» **Exercise prompt**
Can you rewrite everything from "Identify the location of Invite" down to "What do you see at coordinates (21, 66)" with "Image resolution" swapped for "Screen size" and nothing else changed?

» **Data for the task**
▬▬▬▬▬▬
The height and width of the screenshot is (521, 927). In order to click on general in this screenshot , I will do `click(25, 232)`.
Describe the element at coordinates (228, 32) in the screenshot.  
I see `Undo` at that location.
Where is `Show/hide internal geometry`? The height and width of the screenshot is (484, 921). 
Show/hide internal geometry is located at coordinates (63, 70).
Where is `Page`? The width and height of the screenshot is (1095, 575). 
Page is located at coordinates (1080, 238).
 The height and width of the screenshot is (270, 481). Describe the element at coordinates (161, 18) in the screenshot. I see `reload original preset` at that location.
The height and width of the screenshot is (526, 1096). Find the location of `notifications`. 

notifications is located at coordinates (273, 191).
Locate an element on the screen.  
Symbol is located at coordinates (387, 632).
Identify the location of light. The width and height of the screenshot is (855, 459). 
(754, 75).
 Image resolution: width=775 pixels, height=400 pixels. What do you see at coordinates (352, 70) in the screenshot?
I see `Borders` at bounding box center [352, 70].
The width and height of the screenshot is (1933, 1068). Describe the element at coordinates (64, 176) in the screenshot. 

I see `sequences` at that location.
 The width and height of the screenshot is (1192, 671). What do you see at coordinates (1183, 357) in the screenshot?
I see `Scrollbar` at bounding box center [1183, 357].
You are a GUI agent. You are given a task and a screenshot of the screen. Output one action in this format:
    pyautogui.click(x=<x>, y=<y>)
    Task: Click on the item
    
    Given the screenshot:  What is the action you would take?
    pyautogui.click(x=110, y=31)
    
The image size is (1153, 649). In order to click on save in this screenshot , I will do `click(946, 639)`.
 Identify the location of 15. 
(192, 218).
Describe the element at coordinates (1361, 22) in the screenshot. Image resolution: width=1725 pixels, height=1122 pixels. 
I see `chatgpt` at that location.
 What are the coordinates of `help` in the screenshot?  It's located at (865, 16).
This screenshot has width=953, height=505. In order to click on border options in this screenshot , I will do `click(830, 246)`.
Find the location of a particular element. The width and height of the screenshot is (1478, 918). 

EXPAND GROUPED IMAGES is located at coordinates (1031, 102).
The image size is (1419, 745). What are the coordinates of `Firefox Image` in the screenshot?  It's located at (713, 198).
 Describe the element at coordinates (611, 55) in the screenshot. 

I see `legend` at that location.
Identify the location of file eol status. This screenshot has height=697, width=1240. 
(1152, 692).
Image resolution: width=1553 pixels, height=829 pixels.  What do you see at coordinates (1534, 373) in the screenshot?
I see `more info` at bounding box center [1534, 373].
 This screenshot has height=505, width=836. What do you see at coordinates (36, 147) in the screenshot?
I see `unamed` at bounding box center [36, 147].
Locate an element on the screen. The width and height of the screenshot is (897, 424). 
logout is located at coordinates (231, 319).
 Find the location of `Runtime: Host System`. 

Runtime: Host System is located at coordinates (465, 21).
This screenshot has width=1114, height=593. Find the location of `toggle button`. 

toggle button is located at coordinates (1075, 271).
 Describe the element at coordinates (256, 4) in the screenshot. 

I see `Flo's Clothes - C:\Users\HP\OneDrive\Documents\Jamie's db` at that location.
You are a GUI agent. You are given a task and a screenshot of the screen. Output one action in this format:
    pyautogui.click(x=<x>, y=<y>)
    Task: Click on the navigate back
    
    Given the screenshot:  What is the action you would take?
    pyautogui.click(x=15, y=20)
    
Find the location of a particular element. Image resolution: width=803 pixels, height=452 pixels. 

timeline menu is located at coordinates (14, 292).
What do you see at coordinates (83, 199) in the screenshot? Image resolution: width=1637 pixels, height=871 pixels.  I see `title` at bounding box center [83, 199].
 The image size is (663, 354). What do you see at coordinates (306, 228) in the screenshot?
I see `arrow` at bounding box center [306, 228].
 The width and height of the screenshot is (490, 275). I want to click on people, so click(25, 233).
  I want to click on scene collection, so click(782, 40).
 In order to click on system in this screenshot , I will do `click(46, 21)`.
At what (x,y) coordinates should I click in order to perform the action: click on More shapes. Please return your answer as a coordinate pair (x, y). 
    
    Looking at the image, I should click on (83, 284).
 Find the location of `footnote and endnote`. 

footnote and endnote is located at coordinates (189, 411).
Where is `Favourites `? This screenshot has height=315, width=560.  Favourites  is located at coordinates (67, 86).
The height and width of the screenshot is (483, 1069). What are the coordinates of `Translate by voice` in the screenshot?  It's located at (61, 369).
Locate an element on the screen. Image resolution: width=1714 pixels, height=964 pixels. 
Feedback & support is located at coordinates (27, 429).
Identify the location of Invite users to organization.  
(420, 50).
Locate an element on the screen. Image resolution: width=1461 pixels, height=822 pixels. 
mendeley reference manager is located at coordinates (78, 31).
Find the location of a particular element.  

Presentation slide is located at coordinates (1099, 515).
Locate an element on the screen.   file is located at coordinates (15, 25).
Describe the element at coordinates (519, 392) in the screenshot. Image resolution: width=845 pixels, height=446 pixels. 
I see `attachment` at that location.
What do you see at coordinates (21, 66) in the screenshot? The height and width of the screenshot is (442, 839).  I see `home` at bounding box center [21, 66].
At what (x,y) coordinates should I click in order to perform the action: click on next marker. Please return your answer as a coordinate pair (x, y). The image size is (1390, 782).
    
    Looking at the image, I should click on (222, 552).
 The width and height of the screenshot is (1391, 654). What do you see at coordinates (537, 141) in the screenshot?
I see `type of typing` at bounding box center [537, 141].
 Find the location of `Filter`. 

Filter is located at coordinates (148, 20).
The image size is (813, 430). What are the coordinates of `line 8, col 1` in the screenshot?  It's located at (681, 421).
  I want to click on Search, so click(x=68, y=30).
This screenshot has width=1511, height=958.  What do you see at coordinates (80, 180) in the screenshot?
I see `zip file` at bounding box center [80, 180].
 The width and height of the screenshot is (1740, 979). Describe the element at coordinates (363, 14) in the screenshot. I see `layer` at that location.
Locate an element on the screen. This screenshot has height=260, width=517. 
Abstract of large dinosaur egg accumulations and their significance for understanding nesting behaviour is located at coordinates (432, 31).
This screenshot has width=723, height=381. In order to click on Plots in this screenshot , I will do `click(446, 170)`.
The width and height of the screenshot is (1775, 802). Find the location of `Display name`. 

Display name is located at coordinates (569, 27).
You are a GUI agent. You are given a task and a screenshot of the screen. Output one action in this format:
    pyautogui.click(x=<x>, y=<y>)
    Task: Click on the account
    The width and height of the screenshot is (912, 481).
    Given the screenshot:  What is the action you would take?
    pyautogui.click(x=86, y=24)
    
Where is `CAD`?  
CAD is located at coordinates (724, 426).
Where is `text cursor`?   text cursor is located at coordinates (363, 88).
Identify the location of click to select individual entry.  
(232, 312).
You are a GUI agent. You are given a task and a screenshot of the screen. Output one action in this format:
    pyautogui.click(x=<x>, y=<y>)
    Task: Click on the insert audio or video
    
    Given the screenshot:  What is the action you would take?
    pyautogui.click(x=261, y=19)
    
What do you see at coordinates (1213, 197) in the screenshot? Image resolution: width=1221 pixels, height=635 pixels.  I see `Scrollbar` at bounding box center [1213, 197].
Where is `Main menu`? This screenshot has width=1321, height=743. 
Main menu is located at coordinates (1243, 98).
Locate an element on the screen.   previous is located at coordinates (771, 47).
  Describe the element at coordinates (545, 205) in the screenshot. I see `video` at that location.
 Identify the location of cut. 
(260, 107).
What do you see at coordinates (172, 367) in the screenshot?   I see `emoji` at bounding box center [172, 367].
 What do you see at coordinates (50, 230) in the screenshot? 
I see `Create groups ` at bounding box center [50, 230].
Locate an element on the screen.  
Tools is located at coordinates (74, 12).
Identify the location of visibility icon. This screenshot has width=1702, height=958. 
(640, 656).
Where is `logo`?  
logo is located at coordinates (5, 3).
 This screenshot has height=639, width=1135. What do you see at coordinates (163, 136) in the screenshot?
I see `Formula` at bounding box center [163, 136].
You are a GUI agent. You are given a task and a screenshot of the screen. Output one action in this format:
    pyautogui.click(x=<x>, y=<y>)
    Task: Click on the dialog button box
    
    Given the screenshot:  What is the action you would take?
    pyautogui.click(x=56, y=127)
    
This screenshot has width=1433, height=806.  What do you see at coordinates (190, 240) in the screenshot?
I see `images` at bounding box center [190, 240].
▬▬▬▬▬▬
» **Exercise result**
Identify the location of Invite users to organization.  
(420, 50).
Locate an element on the screen. Screen size: width=1461 pixels, height=822 pixels. 
mendeley reference manager is located at coordinates (78, 31).
Find the location of a particular element.  

Presentation slide is located at coordinates (1099, 515).
Locate an element on the screen.   file is located at coordinates (15, 25).
Describe the element at coordinates (519, 392) in the screenshot. Screen size: width=845 pixels, height=446 pixels. 
I see `attachment` at that location.
What do you see at coordinates (21, 66) in the screenshot? The height and width of the screenshot is (442, 839).  I see `home` at bounding box center [21, 66].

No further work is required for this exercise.